Lawsuits were already streaming in following the USADA ruling and now Armstrong’s confession has opened the floodgates. Among the ones we can expect are a whistleblower lawsuit from fellow cyclist, Flloyd Landis; SCA promotions that underwrote his Tour De France wins, The Sunday Times and many sponsors.
Oprah, OWN and the advertisers
A worldwide scoop means major publicity for Oprah Winfrey. The first segment of the interview, broadcast at 2am GMT on Friday, was the most-watched programme in the history of the Oprah Winfrey Network, drawing an audience of 4.3m to the US broadcast. Anyone with advertising in the breaks will also be laughing all the way to the bank.
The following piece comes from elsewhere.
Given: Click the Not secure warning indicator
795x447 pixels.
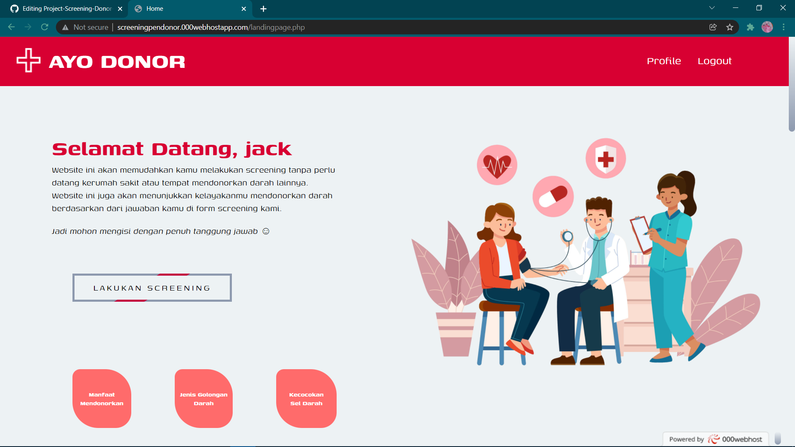Looking at the screenshot, I should (x=85, y=27).
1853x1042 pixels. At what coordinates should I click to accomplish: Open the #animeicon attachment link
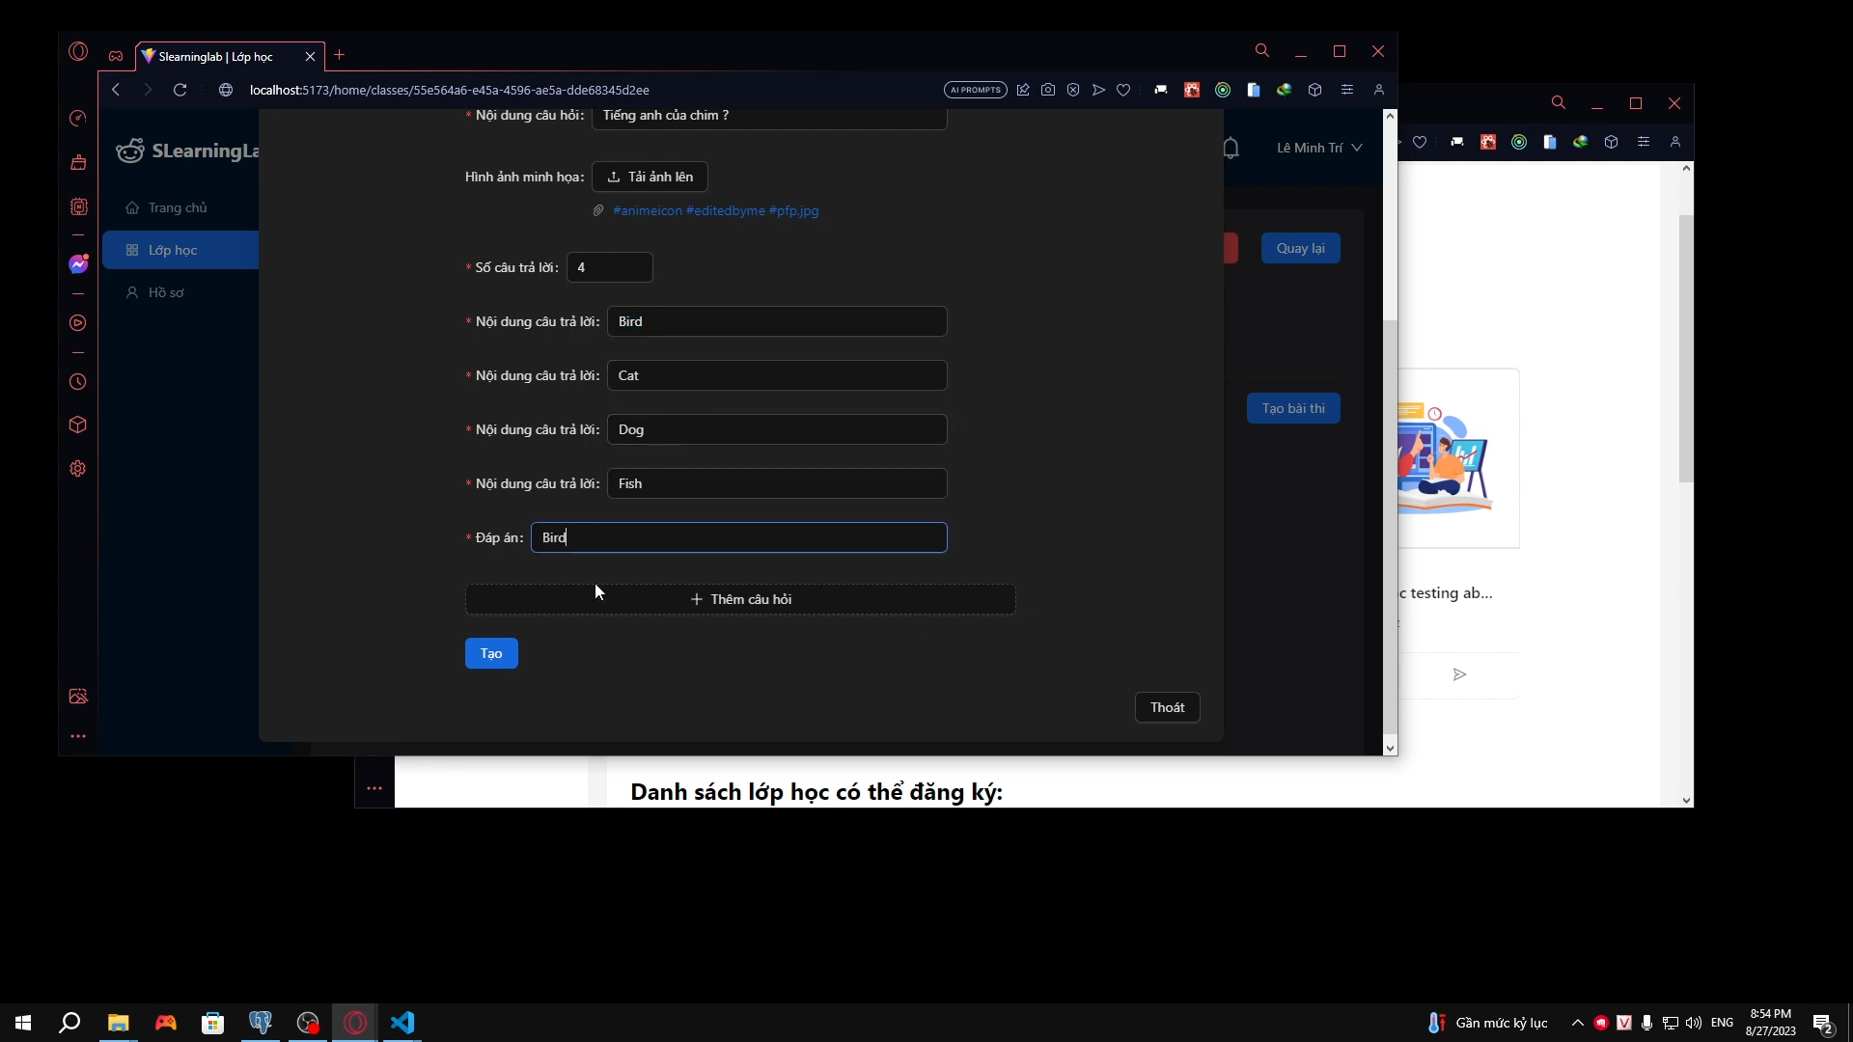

The sport gets a rash of publicity and can recast itself with a clean start. British cycling has done particularly well at painting themselves as the squeaky-clean new dawn for the sport).
An apology was not enough for years of vendetta against Andreu’s attempts to blow the whistle on Armstrong’s doping and bullying. In the interview he still refuses to admit that he ordered his teammates to dope. She has said she is “very disappointed” by the interview.
Frankie Andreu, Tyler Hamilton and Floyd Landis - among others - have all given evidence against Armstrong. He is still denying much of what they said about the way he led the team and pushed out those who wouldn’t dope.
Huge swathes of the USADA report into Armstrong are still being denied by the cyclist, such as the allegation that he tested positive during the 2001 Tour de Suisse and conspired with officials of the International Cycling Union officials to cover it up — in exchange for a donation. “That story wasn’t true. There was no positive test, no paying off of the labs. There was no secret meeting with the lab director,” he said.
The masseuse also received a paltry half-apology and, like the others, her statements have attempted to be undermined by Armstrong maintaining that his critics made false allegations as well as true ones. He still won’t back up most of the things she testified.